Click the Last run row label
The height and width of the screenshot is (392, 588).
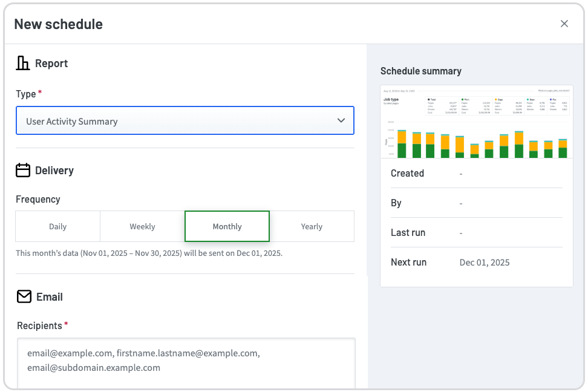(x=408, y=233)
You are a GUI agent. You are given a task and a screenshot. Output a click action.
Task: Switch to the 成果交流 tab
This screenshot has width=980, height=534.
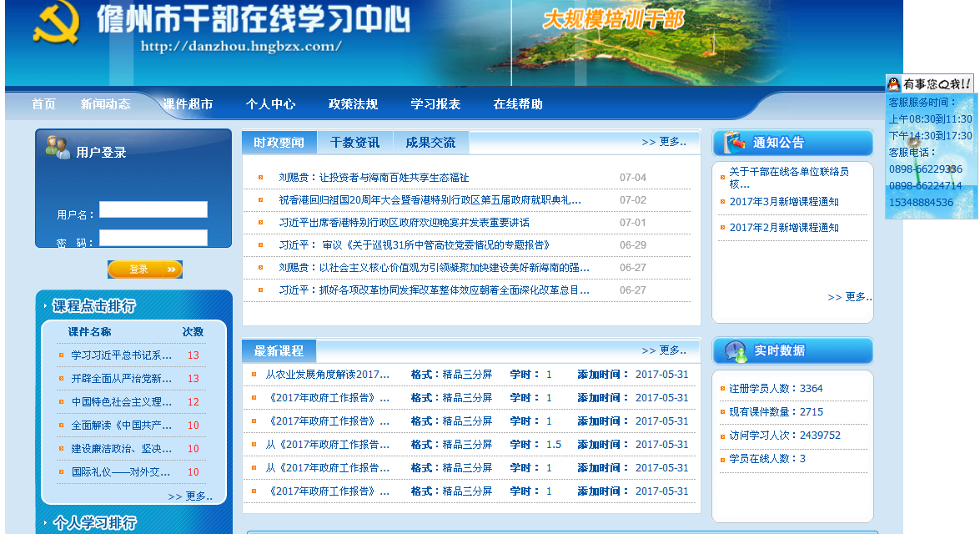point(430,143)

◆ ◆ ◆

◆ What is expected ◆
Please recast the entries above as a Markdown table with two columns, Row and Line, numbering each row and skipping blank lines. Leave the pictures out of your answer.

◆ Response to this task ◆
| Row | Line |
|---|---|
| 1 | Click the Last run row label |
| 2 | The height and width of the screenshot is (392, 588). |
| 3 | (x=408, y=233) |
| 4 | You are a GUI agent. You are given a task and a screenshot. Output a click action. |
| 5 | Task: Switch to the 成果交流 tab |
| 6 | This screenshot has width=980, height=534. |
| 7 | point(430,143) |